Vector store running (ChromaDB, Qdrant), agent framework, Python 3.10+

What this does

A vector store acts as the agent's external memory by storing past interactions, facts, and documents as embeddings. The agent retrieves semantically relevant memories when processing new inputs.

Steps

  • Initialize the vector store with an embedding function.
from langchain_community.vectorstores import Chroma
from langchain_community.embeddings import OllamaEmbeddings

embeddings = OllamaEmbeddings(model="nomic-embed-text")
memory_store = Chroma(
    embedding_function=embeddings,
    collection_name="agent_memory",
    persist_directory="./memory_store"
)
  • Store memories as documents with metadata.

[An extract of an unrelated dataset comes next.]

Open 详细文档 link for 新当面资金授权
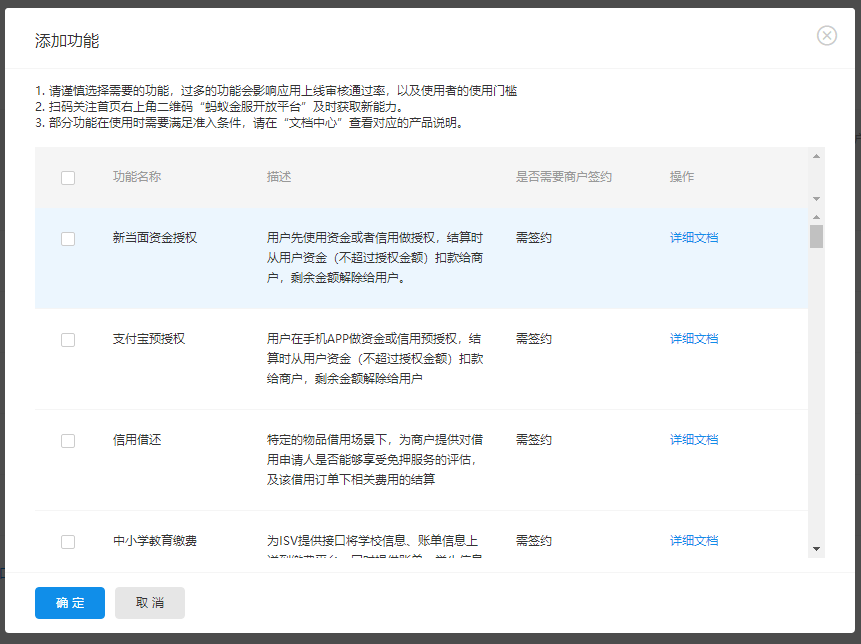 694,238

Include timestamps and type tags.
from langchain.schema import Document
from datetime import datetime

def save_memory(content: str, memory_type: str = "fact", importance: float = 0.5):
    doc = Document(
        page_content=content,
        metadata={
            "type": memory_type,
            "timestamp": datetime.now().isoformat(),
            "importance": importance
        }
    )
    memory_store.add_documents([doc])
  • Retrieve memories relevant to the current input.
def retrieve_memories(query: str, k: int = 5, memory_type: str = None) -> list[str]:
    filter = {"type": memory_type} if memory_type else None
    docs = memory_store.similarity_search(query, k=k, filter=filter)
    return [d.page_content for d in docs]
  • Create a memory retrieval tool for the agent. Let the agent query its own memory.
from langchain.tools import tool

@tool
def query_memory(query: str) -> str:
    """Search the agent's long-term memory for relevant information."""
    memories = retrieve_memories(query, k=3)
    if not memories:
        return "No relevant memories found."
    return "\n".join(f"- {m}" for m in memories)

@tool
def save_to_memory(fact: str) -> str:
    """Save an important fact to long-term memory."""
    save_memory(fact, memory_type="fact")
    return f"Saved: {fact}"
  • Prune old or low-importance memories. Prevent unbounded growth.
def prune_memories(max_age_days: int = 30, min_importance: float = 0.3):
    all_docs = memory_store.get()
    to_delete = []
    for i, meta in enumerate(all_docs["metadatas"]):
        age = datetime.now() - datetime.fromisoformat(meta["timestamp"])
        if age.days > max_age_days and meta["importance"] < min_importance:
            to_delete.append(all_docs["ids"][i])
    if to_delete:
        memory_store.delete(to_delete)
    return len(to_delete)
  • Inject memories into the agent prompt. Add retrieved memories as context.
def build_prompt_with_memory(user_input: str) -> str:
    memories = retrieve_memories(user_input)
    memory_block = "\n".join(f"[Memory] {m}" for m in memories)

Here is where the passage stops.